Webpack

Assets play an important role in any website, and through the years there’s been a lot of asset management tools. We finally found one that we think is good enough, and we have opted to use Webpack as our asset management tool.

Assets will be taken from the ModuleName/assets directory, transpiled, and added to the public/ModuleName and you should reference this location in your HTML.

Please note the system will remove everything in the app folder before running the production command, to remove any old unusued items, so DO NOT add anything to the public folder manually

Requirements

Node

Since webpack relies on node-modules to run correctly, and since we can import these in our Javascript and Scss, Node must be installed on the dev machine

NPM

NPM be part of the Node installation, but if you manage to only install Node, please be advised that NPM is required too.

Please note

Webpack is only ever supposed to run on the development machine. You should NEVER install the node-modules on your production machine.
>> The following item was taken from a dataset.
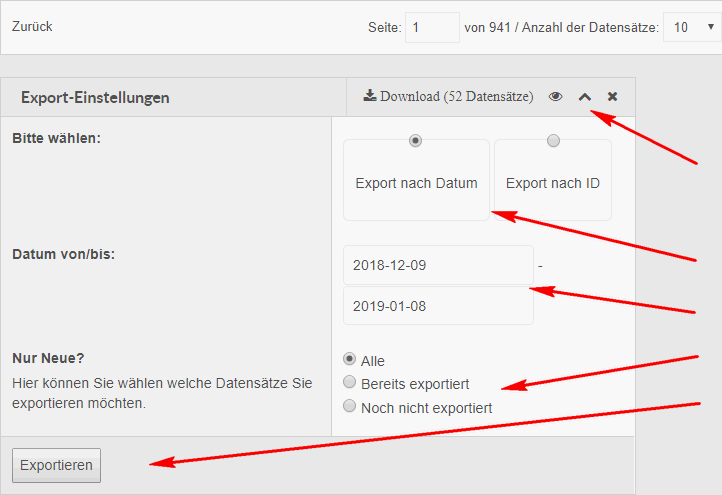Click the Seite page number field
Simply run the production command before pushing to git, and when you deploy you get the production-ready assets without having Node on your production machine.

Webpack is flexible

The flexibility of webpack pursuaded us into using it. A long with every frontend install, a webpack.conf.js file is present. This file is the configuration for webpack, and should by default fit most applications.

The configuration is set to take care of the following filetypes:

  • Sass/Scss
  • Javascript
  • Typescript
  • Images
  • Fonts

and does have a few requirements to work.

1) If you add more components, register in the appModules array in the config file. 1) All types of files should be in their own directory, eg. scss in a /scss/ directory 1) Only items in the outmost directory will be used, so feel free to create a components directory inside scss and import components in your main file

Contents of App/assets could look like this:

assets folder

Contents of the scss folder could look like this:

scss folder

what does it do

Webpack has two modes, production and development.

In development, webpack helps you by creating sourcemaps for easier debugging and better overview.

In production, all assets are minified and prepared for production use, and no sourcemaps will be generated.

Commands

Our config comes with three commands

npm run dev

The dev command runs the webpack through once, in development mode. This means it will generate sourcemaps and transpile Scss and Js into css and js that all browsers can understand.

npm run watch

The watch command works similarly to the dev command, but instead of running it through once, it keeps listening for file-changes, and whenever one of your source-file changes, it transpiles that. It remains incredibly fast by only transpiling a single source-file at a time.

Note: if left running for a while it can get stuck, so please restart the process once in a while, or stop it when you’re not using it.

npm run prod

The prod command runs the production build. This takes all the sourcefiles and minifies them, so they’re ready for production.

This should only be run just before committing.